= Horacio Castellanos Moya =

Salvadoran writer and journalist (born 1957)

Horacio Castellanos Moya (born 1957) is a novelist, short story writer, and journalist. He was born in Honduras but grew up in El Salvador, and is considered one of the country's most important writers.

==Life and work==
Castellanos Moya was born in 1957 in Tegucigalpa, Honduras to a Honduran mother and a Salvadoran father. His family moved to El Salvador when he was four years old. He lived there until 1979 when he left to briefly attend York University in Toronto.
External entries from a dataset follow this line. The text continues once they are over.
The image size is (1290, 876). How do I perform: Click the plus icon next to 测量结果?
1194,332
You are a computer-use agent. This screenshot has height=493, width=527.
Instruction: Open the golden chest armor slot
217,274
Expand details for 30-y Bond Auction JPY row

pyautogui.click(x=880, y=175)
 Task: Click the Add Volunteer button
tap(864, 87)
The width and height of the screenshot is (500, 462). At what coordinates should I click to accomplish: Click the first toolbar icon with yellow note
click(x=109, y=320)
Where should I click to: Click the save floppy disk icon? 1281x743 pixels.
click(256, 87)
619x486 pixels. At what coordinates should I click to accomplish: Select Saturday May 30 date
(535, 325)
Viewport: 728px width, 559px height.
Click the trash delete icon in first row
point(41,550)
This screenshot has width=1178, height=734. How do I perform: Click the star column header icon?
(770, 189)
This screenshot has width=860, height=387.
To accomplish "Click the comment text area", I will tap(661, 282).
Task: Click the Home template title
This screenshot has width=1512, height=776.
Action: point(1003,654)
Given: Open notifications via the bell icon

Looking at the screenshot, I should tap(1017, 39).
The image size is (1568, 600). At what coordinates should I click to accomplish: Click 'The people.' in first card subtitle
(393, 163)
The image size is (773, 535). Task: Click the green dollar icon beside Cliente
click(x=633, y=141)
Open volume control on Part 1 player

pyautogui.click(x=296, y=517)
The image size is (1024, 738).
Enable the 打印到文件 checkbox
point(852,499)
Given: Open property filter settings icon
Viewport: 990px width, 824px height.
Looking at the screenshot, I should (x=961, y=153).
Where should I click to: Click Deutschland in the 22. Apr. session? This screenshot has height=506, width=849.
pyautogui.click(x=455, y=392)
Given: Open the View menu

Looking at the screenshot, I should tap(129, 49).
On a visit home, he witnessed a demonstration of unarmed students and workers in which twenty-one people were killed by government snipers. He left El Salvador that March, but did not go back to Canada for school. Instead, he traveled to Costa Rica and Mexico, where he found work as a journalist. He wrote sympathetically about the Farabundo Martí National Liberation Front, a political party that formed following the 1932 Salvadoran peasant massacre. He soon, however, grew disillusioned by violent fighting within the party.

In 1991, Castellanos Moya returned to El Salvador to write for a monthly cultural magazine, Tendencias. In 1995, he contributed to the founding of the weekly publication Primera Plana and worked there until 1996. Over the next few years, he wrote and published several novels, including Senselessness, The She-Devil in the Mirror, and Revulsion: Thomas Bernhard in San Salvador.

The protagonist in Revulsion is a Thomas Bernhard-esque character who returns to El Salvador after eighteen years to deliver a 119-page diatribe against the country. The novel enraged some Salvadorans with some calling for a book ban and others throwing the book into fires. Castellanos Moya's mother received death threats against her son and in 1997 Castellanos Moya fled El Salvador.

Starting in 2002, he lived in Mexico City in self-imposed exile for ten years. He began writing a new novel called Guatemala: Nunca más! (Never Again!). It was published as Insensatez in 2004. In 2008, the novel became his first work to be translated into English.

Castellanos Moya was granted residencies in a program supported by the Frankfurt International Book Fair (2004–2006) and as a Writer-in-Residence at City of Asylum/Pittsburgh (2006–2008). In 2009, he was a guest researcher at the University of Tokyo. Currently he teaches at the University of Iowa and is a regular columnist for Sampsonia Way Magazine where he "looks for topics that open debates, new perspectives, and controversy."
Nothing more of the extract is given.